I think that that a more accurate explanation would be "because this only affects credentials entered by the user, and we cannot test authentication dialog in DumpRenderTree".

We need to make the same changes on Windows, but that can be a separate patch that someone (possibly myself) can make later.
Comment 5 Yongjun Zhang 2010-04-26 13:43:40 PDT
(In reply to comment #4)
> (From update of attachment 54318 [details])
> This patch only modifies one code path, avoiding badness in
> CredentialStorage::set() on some platforms. I think that it would be better for
> consistency to add an early return regardless of OS X version, something like 
> 
>     if (credential.isEmpty()) {
>         clearAuthentication();
>         return;
>     }

Hmm.. Wouldn't that make WebCore loading stay at a undefined state?  For example, the progress bar is started because user clicks a link which leads to a page requires authentication.  Then the challenge comes and user enters an empty credential, then we just bail out early without sending the _invalid_ credential out.  I believe the progress bar will stay running because the FrameLoader is not notified in any way in this case.

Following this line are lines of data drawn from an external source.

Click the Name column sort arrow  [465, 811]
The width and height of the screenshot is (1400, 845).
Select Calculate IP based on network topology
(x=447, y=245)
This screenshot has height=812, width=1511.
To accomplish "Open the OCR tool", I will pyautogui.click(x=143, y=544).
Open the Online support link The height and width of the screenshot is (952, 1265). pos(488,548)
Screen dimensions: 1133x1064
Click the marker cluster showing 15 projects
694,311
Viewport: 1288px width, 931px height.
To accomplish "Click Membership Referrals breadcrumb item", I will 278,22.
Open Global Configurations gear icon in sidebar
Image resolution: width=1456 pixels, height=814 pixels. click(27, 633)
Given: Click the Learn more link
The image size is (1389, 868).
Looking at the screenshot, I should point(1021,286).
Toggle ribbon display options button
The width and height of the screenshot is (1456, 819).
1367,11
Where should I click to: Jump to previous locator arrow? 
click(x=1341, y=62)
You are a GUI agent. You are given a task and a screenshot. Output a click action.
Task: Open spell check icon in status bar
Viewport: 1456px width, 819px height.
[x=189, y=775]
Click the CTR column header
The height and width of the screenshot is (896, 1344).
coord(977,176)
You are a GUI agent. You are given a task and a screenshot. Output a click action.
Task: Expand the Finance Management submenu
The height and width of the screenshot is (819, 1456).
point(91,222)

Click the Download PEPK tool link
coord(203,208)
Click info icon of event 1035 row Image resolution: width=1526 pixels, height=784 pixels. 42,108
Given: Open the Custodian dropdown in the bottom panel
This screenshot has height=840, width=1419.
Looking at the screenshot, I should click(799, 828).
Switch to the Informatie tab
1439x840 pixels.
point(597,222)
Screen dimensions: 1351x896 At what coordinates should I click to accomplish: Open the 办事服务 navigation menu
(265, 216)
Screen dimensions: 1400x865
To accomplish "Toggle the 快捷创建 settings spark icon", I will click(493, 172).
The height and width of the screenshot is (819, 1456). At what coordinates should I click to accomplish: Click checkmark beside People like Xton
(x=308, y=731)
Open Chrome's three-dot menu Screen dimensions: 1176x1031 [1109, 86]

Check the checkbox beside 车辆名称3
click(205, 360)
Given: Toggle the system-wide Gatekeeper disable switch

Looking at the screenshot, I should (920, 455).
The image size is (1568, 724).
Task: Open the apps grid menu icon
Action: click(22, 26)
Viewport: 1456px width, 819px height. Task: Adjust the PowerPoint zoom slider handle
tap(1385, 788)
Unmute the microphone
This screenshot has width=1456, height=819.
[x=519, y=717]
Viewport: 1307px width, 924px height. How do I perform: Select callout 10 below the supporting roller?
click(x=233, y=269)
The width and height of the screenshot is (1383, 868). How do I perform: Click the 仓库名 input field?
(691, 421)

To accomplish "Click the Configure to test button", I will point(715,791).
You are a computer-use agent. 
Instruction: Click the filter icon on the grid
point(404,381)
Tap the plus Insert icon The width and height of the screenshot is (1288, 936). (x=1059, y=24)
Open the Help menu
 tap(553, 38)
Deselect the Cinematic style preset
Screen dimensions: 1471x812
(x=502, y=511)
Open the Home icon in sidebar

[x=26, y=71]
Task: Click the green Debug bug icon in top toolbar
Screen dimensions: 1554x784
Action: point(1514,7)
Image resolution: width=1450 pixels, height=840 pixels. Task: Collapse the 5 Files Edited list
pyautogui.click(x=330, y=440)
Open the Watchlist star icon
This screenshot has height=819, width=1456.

so I might need to change to something like:
if (credential.isEmpty()) {
     m_client->cancel(ResourceError);   // tell the FrameLoader to clear the Provisional Load and stop the progress bar.
     clearAuthentiation();
     return;
}

>  +          No new tests added because it doesn't change the current behavior.
> 
> I think that that a more accurate explanation would be "because this only
> affects credentials entered by the user, and we cannot test authentication
> dialog in DumpRenderTree".

Good point! I will update the Changelog.

> We need to make the same changes on Windows, but that can be a separate patch
> that someone (possibly myself) can make later.
Comment 6 Alexey Proskuryakov 2010-04-26 13:53:12 PDT
> Wouldn't that make WebCore loading stay at a undefined state?

Oops, you are right. I think that it would be most consistent to call receivedRequestToContinueWithoutCredential().
Comment 7 Yongjun Zhang 2010-04-26 14:08:17 PDT
Created attachment 54329 [details]
Use receivedRequestToContinueWithoutCredential for empty credentials as per Alexey comments.
Comment 8 Alexey Proskuryakov 2010-04-26 14:24:29 PDT
Comment on attachment 54329 [details]
Use receivedRequestToContinueWithoutCredential for empty credentials as per Alexey comments.

r=me, thanks!
Comment 9 WebKit Commit Bot 2010-04-26 14:44:01 PDT
Comment on attachment 54329 [details]
Use receivedRequestToContinueWithoutCredential for empty credentials as per Alexey comments.

Clearing flags on attachment: 54329

Committed r58264: <http://trac.webkit.org/changeset/58264>
Comment 10 WebKit Commit Bot 2010-04-26 14:44:07 PDT
All reviewed patches have been landed.  Closing bug.